Slow HTTP Responses¶
- alert: SlowHTTPResponses
expr: |
histogram_quantile(0.95,
sum by (le, path) (rate(terralist_http_request_duration_seconds_bucket[5m]))
) > 5
for: 10m
labels:
severity: warning
annotations:
summary: "Slow responses on {{ $labels.path }} (P95: {{ $value | humanizeDuration }})"
description: "API endpoint {{ $labels.path }} responding slowly"
Database Alerts¶
Connection Pool Exhaustion¶
- name: terralist_database
rules:
- alert: DatabaseConnectionPoolNearLimit
expr: |
(terralist_database_connections_in_use / terralist_database_connections_active) > 0.8
for: 5m
labels:
severity: warning
annotations:
summary: "Database connection pool {{ $value | humanizePercentage }} utilized"
description: "Connection pool usage above 80%, consider increasing pool size"
- alert: DatabaseConnectionPoolExhausted
expr: |
(terralist_database_connections_in_use / terralist_database_connections_active) > 0.95
for: 2m
labels:
severity: critical
annotations:
summary: "Database connection pool nearly exhausted ({{ $value | humanizePercentage }})"

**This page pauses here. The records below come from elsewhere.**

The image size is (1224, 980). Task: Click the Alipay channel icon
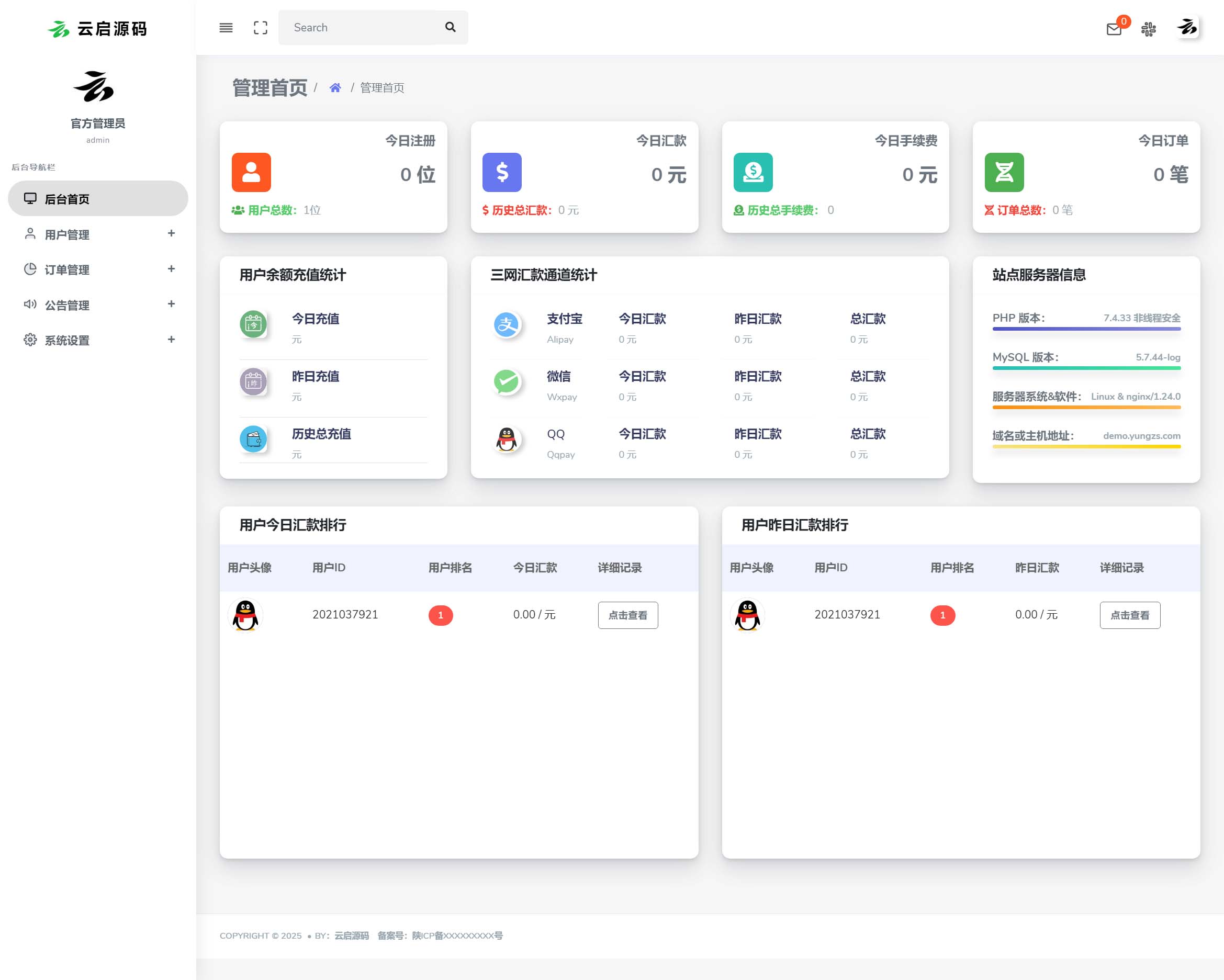[x=507, y=325]
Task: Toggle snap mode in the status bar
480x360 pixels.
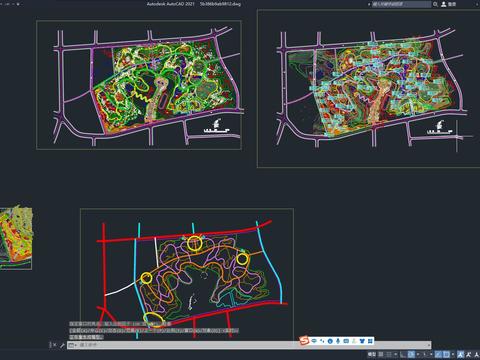Action: click(x=388, y=354)
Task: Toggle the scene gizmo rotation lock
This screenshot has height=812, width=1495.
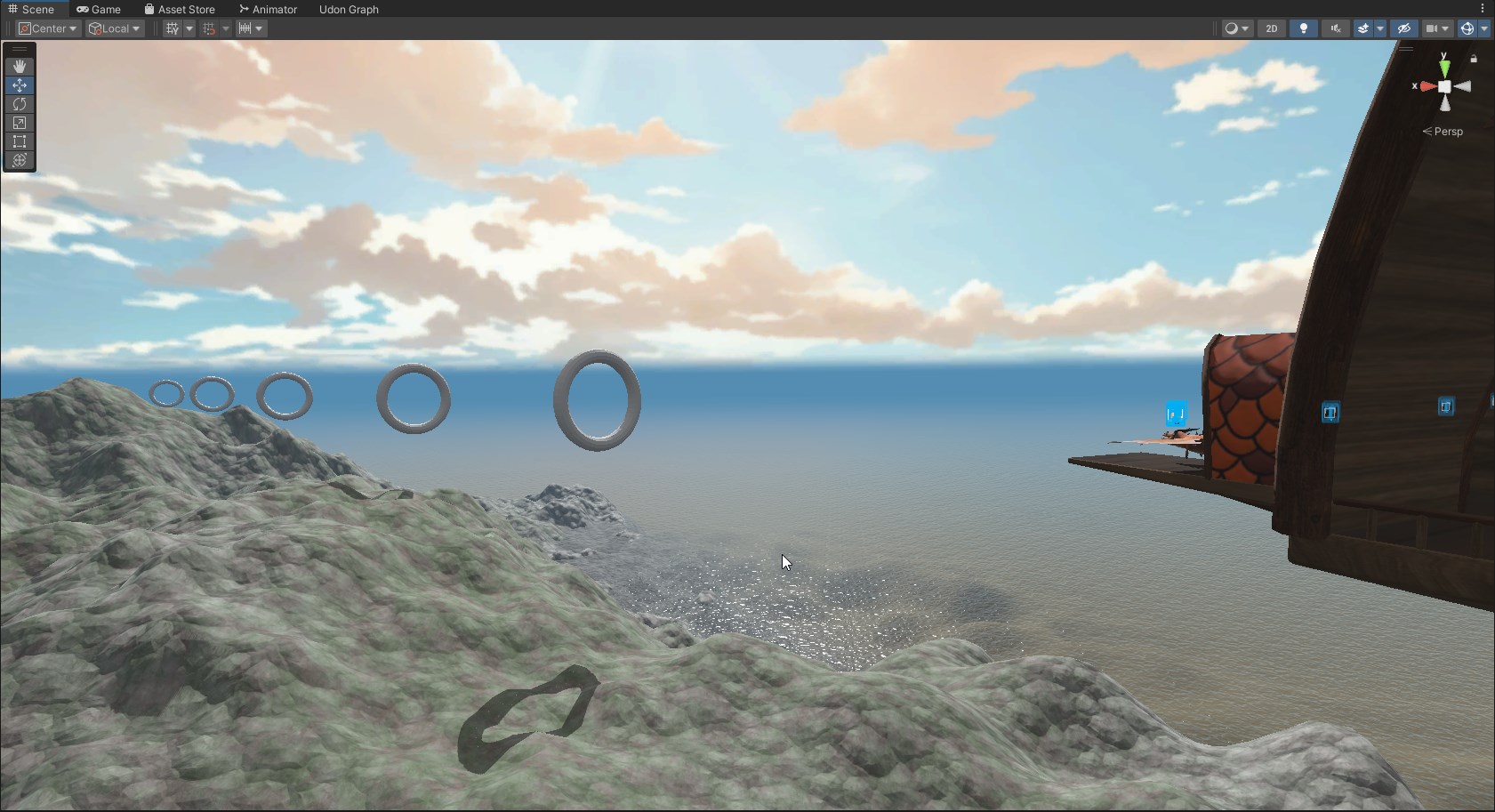Action: (x=1474, y=59)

description: "Immediate action required - connection pool at capacity"
High Connection Wait Times¶
- alert: HighDatabaseConnectionWaitTime
expr: |
rate(terralist_database_connections_wait_duration_seconds_total[5m])
/
rate(terralist_database_connections_wait_count_total[5m])
> 0.5
for: 10m
labels:
severity: warning
annotations:
summary: "High database connection wait time ({{ $value | humanizeDuration }} avg)"

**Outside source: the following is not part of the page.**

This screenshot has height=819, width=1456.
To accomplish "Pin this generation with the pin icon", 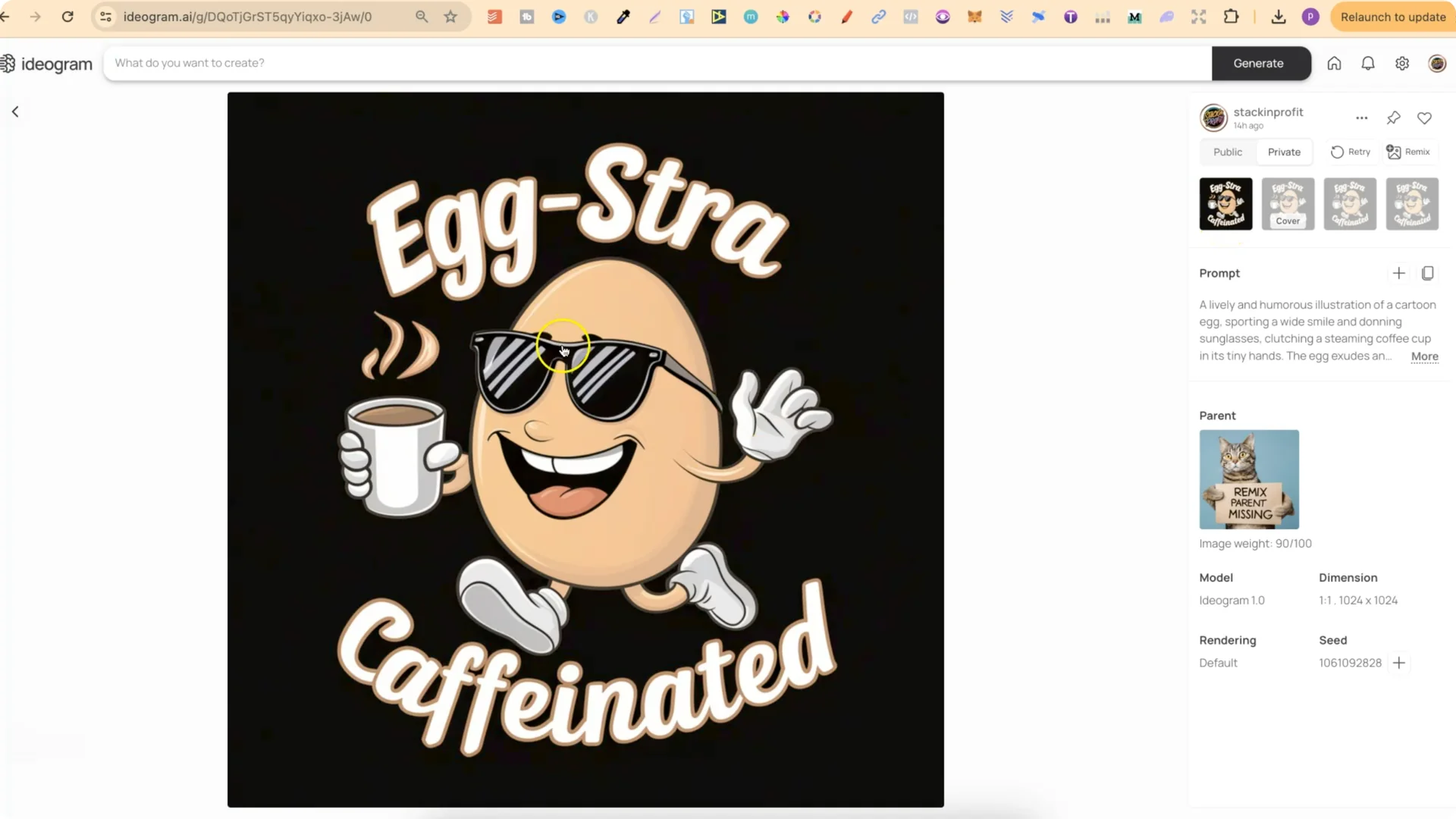I will (x=1393, y=118).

description: "Applications waiting too long for database connections"
System Health Alerts¶
Service Down¶
- name: terralist_health
rules:
- alert: TerraListDown
expr: up{job="terralist"} == 0
for: 2m
labels:
severity: critical
annotations:
summary: "Terralist service is down"
description: "Terralist instance unreachable for 2 minutes"